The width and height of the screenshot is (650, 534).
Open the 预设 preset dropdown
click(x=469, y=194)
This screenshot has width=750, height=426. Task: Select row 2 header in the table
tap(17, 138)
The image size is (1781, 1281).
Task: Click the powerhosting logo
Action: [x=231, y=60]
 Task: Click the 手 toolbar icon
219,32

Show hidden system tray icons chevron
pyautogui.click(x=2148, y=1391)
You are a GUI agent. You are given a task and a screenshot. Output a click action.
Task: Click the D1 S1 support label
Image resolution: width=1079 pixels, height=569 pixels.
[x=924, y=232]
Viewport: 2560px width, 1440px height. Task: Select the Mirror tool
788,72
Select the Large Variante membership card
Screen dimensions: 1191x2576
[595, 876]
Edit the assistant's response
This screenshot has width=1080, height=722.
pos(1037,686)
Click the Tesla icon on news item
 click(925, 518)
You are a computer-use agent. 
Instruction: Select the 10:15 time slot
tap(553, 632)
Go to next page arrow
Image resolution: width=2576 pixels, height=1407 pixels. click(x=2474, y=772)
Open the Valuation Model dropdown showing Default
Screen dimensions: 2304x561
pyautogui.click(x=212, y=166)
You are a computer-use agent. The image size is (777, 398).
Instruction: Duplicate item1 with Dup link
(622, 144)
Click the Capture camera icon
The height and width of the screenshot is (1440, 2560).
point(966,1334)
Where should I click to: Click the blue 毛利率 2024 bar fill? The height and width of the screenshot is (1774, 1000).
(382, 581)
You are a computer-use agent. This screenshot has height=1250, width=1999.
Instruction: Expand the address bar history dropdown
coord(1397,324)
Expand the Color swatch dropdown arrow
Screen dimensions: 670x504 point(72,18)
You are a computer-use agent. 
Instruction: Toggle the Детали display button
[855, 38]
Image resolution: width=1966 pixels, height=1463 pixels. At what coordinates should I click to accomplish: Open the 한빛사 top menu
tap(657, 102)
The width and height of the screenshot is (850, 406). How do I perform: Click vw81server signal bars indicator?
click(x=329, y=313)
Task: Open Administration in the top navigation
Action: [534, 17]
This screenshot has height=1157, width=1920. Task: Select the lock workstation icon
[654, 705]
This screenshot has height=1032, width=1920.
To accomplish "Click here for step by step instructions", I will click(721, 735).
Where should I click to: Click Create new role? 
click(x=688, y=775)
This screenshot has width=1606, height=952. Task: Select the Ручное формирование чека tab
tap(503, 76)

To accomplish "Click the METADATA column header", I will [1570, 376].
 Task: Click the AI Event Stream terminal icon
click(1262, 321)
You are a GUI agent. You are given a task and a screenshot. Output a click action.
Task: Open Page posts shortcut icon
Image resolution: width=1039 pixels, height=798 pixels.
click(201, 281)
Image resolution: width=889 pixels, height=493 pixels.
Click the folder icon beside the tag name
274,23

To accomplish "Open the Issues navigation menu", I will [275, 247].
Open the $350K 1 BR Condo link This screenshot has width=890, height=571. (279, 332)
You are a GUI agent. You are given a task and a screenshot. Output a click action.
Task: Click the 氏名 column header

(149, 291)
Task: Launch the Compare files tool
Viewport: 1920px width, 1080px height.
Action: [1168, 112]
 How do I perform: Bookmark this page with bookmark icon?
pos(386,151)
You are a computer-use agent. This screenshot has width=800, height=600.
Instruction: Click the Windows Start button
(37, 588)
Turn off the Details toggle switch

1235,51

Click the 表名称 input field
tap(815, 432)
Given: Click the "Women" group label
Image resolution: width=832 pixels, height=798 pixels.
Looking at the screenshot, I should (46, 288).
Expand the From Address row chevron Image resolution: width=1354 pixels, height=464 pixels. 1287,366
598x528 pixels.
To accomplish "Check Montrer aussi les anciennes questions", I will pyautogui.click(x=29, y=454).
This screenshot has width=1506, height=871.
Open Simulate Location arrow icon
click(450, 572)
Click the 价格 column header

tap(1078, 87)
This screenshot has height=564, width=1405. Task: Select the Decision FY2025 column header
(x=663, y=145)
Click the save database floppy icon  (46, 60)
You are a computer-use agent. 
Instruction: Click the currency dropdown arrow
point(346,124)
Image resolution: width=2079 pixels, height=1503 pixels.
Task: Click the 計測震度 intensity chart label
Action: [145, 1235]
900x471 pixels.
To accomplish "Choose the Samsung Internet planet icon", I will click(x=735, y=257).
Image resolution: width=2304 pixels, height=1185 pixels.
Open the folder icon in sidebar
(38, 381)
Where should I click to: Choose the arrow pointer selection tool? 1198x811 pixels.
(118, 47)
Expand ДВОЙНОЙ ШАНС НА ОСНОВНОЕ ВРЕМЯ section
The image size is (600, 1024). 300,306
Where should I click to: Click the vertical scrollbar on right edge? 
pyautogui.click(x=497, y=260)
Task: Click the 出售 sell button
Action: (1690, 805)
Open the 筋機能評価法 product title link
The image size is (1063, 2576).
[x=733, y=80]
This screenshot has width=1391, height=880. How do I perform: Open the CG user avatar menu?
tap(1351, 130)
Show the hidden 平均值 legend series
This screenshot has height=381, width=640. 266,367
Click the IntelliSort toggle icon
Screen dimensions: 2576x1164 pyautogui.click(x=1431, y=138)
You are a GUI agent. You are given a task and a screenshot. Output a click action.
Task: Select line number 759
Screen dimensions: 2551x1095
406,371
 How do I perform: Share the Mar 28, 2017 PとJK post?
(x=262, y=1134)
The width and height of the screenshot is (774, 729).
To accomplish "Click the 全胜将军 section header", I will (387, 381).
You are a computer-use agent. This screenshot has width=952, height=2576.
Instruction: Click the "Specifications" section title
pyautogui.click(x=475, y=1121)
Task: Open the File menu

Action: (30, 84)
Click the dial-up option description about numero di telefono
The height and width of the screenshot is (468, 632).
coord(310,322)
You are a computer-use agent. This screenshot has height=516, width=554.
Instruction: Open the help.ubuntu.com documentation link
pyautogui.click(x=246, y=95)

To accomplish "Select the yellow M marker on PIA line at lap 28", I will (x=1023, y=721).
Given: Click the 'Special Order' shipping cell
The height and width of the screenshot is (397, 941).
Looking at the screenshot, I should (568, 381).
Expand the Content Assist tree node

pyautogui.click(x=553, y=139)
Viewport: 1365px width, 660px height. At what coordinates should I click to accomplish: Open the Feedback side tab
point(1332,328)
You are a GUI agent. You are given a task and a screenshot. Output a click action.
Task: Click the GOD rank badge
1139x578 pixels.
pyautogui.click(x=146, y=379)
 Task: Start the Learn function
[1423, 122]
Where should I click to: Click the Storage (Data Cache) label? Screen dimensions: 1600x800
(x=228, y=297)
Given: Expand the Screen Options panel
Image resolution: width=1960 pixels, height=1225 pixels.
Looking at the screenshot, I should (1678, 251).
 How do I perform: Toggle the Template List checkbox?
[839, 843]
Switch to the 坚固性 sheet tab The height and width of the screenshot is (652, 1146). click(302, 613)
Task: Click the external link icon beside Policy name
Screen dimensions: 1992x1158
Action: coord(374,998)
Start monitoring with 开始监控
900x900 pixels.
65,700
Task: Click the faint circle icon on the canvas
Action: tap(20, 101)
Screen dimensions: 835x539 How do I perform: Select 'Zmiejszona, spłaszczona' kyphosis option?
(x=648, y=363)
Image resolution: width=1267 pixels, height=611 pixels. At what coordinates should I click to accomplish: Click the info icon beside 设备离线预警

Required task: Could you format all the rows above as a Markdown table with a "No" column that numbers each line and a "Text" column that holds the line itself, leaving out the blank lines?

Answer below:
| No | Text |
|---|---|
| 1 | The width and height of the screenshot is (650, 534). |
| 2 | Open the 预设 preset dropdown |
| 3 | click(x=469, y=194) |
| 4 | This screenshot has width=750, height=426. Task: Select row 2 header in the table |
| 5 | tap(17, 138) |
| 6 | The image size is (1781, 1281). |
| 7 | Task: Click the powerhosting logo |
| 8 | Action: [x=231, y=60] |
| 9 |  Task: Click the 手 toolbar icon |
| 10 | 219,32 |
| 11 | Show hidden system tray icons chevron |
| 12 | pyautogui.click(x=2148, y=1391) |
| 13 | You are a GUI agent. You are given a task and a screenshot. Output a click action. |
| 14 | Task: Click the D1 S1 support label |
| 15 | Image resolution: width=1079 pixels, height=569 pixels. |
| 16 | [x=924, y=232] |
| 17 | Viewport: 2560px width, 1440px height. Task: Select the Mirror tool |
| 18 | 788,72 |
| 19 | Select the Large Variante membership card |
| 20 | Screen dimensions: 1191x2576 |
| 21 | [595, 876] |
| 22 | Edit the assistant's response |
| 23 | This screenshot has width=1080, height=722. |
| 24 | pos(1037,686) |
| 25 | Click the Tesla icon on news item |
| 26 |  click(925, 518) |
| 27 | You are a computer-use agent.  |
| 28 | Instruction: Select the 10:15 time slot |
| 29 | tap(553, 632) |
| 30 | Go to next page arrow |
| 31 | Image resolution: width=2576 pixels, height=1407 pixels. click(x=2474, y=772) |
| 32 | Open the Valuation Model dropdown showing Default |
| 33 | Screen dimensions: 2304x561 |
| 34 | pyautogui.click(x=212, y=166) |
| 35 | You are a computer-use agent. The image size is (777, 398). |
| 36 | Instruction: Duplicate item1 with Dup link |
| 37 | (622, 144) |
| 38 | Click the Capture camera icon |
| 39 | The height and width of the screenshot is (1440, 2560). |
| 40 | point(966,1334) |
| 41 | Where should I click to: Click the blue 毛利率 2024 bar fill? The height and width of the screenshot is (1774, 1000). |
| 42 | (382, 581) |
| 43 | You are a computer-use agent. This screenshot has height=1250, width=1999. |
| 44 | Instruction: Expand the address bar history dropdown |
| 45 | coord(1397,324) |
| 46 | Expand the Color swatch dropdown arrow |
| 47 | Screen dimensions: 670x504 point(72,18) |
| 48 | You are a computer-use agent.  |
| 49 | Instruction: Toggle the Детали display button |
| 50 | [855, 38] |
| 51 | Image resolution: width=1966 pixels, height=1463 pixels. At what coordinates should I click to accomplish: Open the 한빛사 top menu |
| 52 | tap(657, 102) |
| 53 | The width and height of the screenshot is (850, 406). How do I perform: Click vw81server signal bars indicator? |
| 54 | click(x=329, y=313) |
| 55 | Task: Open Administration in the top navigation |
| 56 | Action: [534, 17] |
| 57 | This screenshot has height=1157, width=1920. Task: Select the lock workstation icon |
| 58 | [654, 705] |
| 59 | This screenshot has height=1032, width=1920. |
| 60 | To accomplish "Click here for step by step instructions", I will click(721, 735). |
| 61 | Where should I click to: Click Create new role?  |
| 62 | click(x=688, y=775) |
| 63 | This screenshot has width=1606, height=952. Task: Select the Ручное формирование чека tab |
| 64 | tap(503, 76) |
| 65 | To accomplish "Click the METADATA column header", I will [1570, 376]. |
| 66 |  Task: Click the AI Event Stream terminal icon |
| 67 | click(1262, 321) |
| 68 | You are a GUI agent. You are given a task and a screenshot. Output a click action. |
| 69 | Task: Open Page posts shortcut icon |
| 70 | Image resolution: width=1039 pixels, height=798 pixels. |
| 71 | click(201, 281) |
| 72 | Image resolution: width=889 pixels, height=493 pixels. |
| 73 | Click the folder icon beside the tag name |
| 74 | 274,23 |
| 75 | To accomplish "Open the Issues navigation menu", I will [275, 247]. |
| 76 | Open the $350K 1 BR Condo link This screenshot has width=890, height=571. (279, 332) |
| 77 | You are a GUI agent. You are given a task and a screenshot. Output a click action. |
| 78 | Task: Click the 氏名 column header |
| 79 | (149, 291) |
| 80 | Task: Launch the Compare files tool |
| 81 | Viewport: 1920px width, 1080px height. |
| 82 | Action: [1168, 112] |
| 83 |  How do I perform: Bookmark this page with bookmark icon? |
| 84 | pos(386,151) |
| 85 | You are a computer-use agent. This screenshot has width=800, height=600. |
| 86 | Instruction: Click the Windows Start button |
| 87 | (37, 588) |
| 88 | Turn off the Details toggle switch |
| 89 | 1235,51 |
| 90 | Click the 表名称 input field |
| 91 | tap(815, 432) |
| 92 | Given: Click the "Women" group label |
| 93 | Image resolution: width=832 pixels, height=798 pixels. |
| 94 | Looking at the screenshot, I should (46, 288). |
| 95 | Expand the From Address row chevron Image resolution: width=1354 pixels, height=464 pixels. 1287,366 |
| 96 | 598x528 pixels. |
| 97 | To accomplish "Check Montrer aussi les anciennes questions", I will pyautogui.click(x=29, y=454). |
| 98 | This screenshot has width=1506, height=871. |
| 99 | Open Simulate Location arrow icon |
| 100 | click(450, 572) |
| 101 | Click the 价格 column header |
| 102 | tap(1078, 87) |
| 103 | This screenshot has height=564, width=1405. Task: Select the Decision FY2025 column header |
| 104 | (x=663, y=145) |
| 105 | Click the save database floppy icon  (46, 60) |
| 106 | You are a computer-use agent.  |
| 107 | Instruction: Click the currency dropdown arrow |
| 108 | point(346,124) |
| 109 | Image resolution: width=2079 pixels, height=1503 pixels. |
| 110 | Task: Click the 計測震度 intensity chart label |
| 111 | Action: [145, 1235] |
| 112 | 900x471 pixels. |
| 113 | To accomplish "Choose the Samsung Internet planet icon", I will click(x=735, y=257). |
| 114 | Image resolution: width=2304 pixels, height=1185 pixels. |
| 115 | Open the folder icon in sidebar |
| 116 | (38, 381) |
| 117 | Where should I click to: Choose the arrow pointer selection tool? 1198x811 pixels. |
| 118 | (118, 47) |
| 119 | Expand ДВОЙНОЙ ШАНС НА ОСНОВНОЕ ВРЕМЯ section |
| 120 | The image size is (600, 1024). 300,306 |
| 121 | Where should I click to: Click the vertical scrollbar on right edge?  |
| 122 | pyautogui.click(x=497, y=260) |
| 123 | Task: Click the 出售 sell button |
| 124 | Action: (1690, 805) |
| 125 | Open the 筋機能評価法 product title link |
| 126 | The image size is (1063, 2576). |
| 127 | [x=733, y=80] |
| 128 | This screenshot has width=1391, height=880. How do I perform: Open the CG user avatar menu? |
| 129 | tap(1351, 130) |
| 130 | Show the hidden 平均值 legend series |
| 131 | This screenshot has height=381, width=640. 266,367 |
| 132 | Click the IntelliSort toggle icon |
| 133 | Screen dimensions: 2576x1164 pyautogui.click(x=1431, y=138) |
| 134 | You are a GUI agent. You are given a task and a screenshot. Output a click action. |
| 135 | Task: Select line number 759 |
| 136 | Screen dimensions: 2551x1095 |
| 137 | 406,371 |
| 138 |  How do I perform: Share the Mar 28, 2017 PとJK post? |
| 139 | (x=262, y=1134) |
| 140 | The width and height of the screenshot is (774, 729). |
| 141 | To accomplish "Click the 全胜将军 section header", I will (387, 381). |
| 142 | You are a computer-use agent. This screenshot has width=952, height=2576. |
| 143 | Instruction: Click the "Specifications" section title |
| 144 | pyautogui.click(x=475, y=1121) |
| 145 | Task: Open the File menu |
| 146 | Action: (30, 84) |
| 147 | Click the dial-up option description about numero di telefono |
| 148 | The height and width of the screenshot is (468, 632). |
| 149 | coord(310,322) |
| 150 | You are a computer-use agent. This screenshot has height=516, width=554. |
| 151 | Instruction: Open the help.ubuntu.com documentation link |
| 152 | pyautogui.click(x=246, y=95) |
| 153 | To accomplish "Select the yellow M marker on PIA line at lap 28", I will (x=1023, y=721). |
| 154 | Given: Click the 'Special Order' shipping cell |
| 155 | The height and width of the screenshot is (397, 941). |
| 156 | Looking at the screenshot, I should (568, 381). |
| 157 | Expand the Content Assist tree node |
| 158 | pyautogui.click(x=553, y=139) |
| 159 | Viewport: 1365px width, 660px height. At what coordinates should I click to accomplish: Open the Feedback side tab |
| 160 | point(1332,328) |
| 161 | You are a GUI agent. You are given a task and a screenshot. Output a click action. |
| 162 | Task: Click the GOD rank badge |
| 163 | 1139x578 pixels. |
| 164 | pyautogui.click(x=146, y=379) |
| 165 |  Task: Start the Learn function |
| 166 | [1423, 122] |
| 167 | Where should I click to: Click the Storage (Data Cache) label? Screen dimensions: 1600x800 |
| 168 | (x=228, y=297) |
| 169 | Given: Expand the Screen Options panel |
| 170 | Image resolution: width=1960 pixels, height=1225 pixels. |
| 171 | Looking at the screenshot, I should (1678, 251). |
| 172 |  How do I perform: Toggle the Template List checkbox? |
| 173 | [839, 843] |
| 174 | Switch to the 坚固性 sheet tab The height and width of the screenshot is (652, 1146). click(302, 613) |
| 175 | Task: Click the external link icon beside Policy name |
| 176 | Screen dimensions: 1992x1158 |
| 177 | Action: coord(374,998) |
| 178 | Start monitoring with 开始监控 |
| 179 | 900x900 pixels. |
| 180 | 65,700 |
| 181 | Task: Click the faint circle icon on the canvas |
| 182 | Action: tap(20, 101) |
| 183 | Screen dimensions: 835x539 How do I perform: Select 'Zmiejszona, spłaszczona' kyphosis option? |
| 184 | (x=648, y=363) |
| 185 | Image resolution: width=1267 pixels, height=611 pixels. At what coordinates should I click to accomplish: Click the info icon beside 设备离线预警 |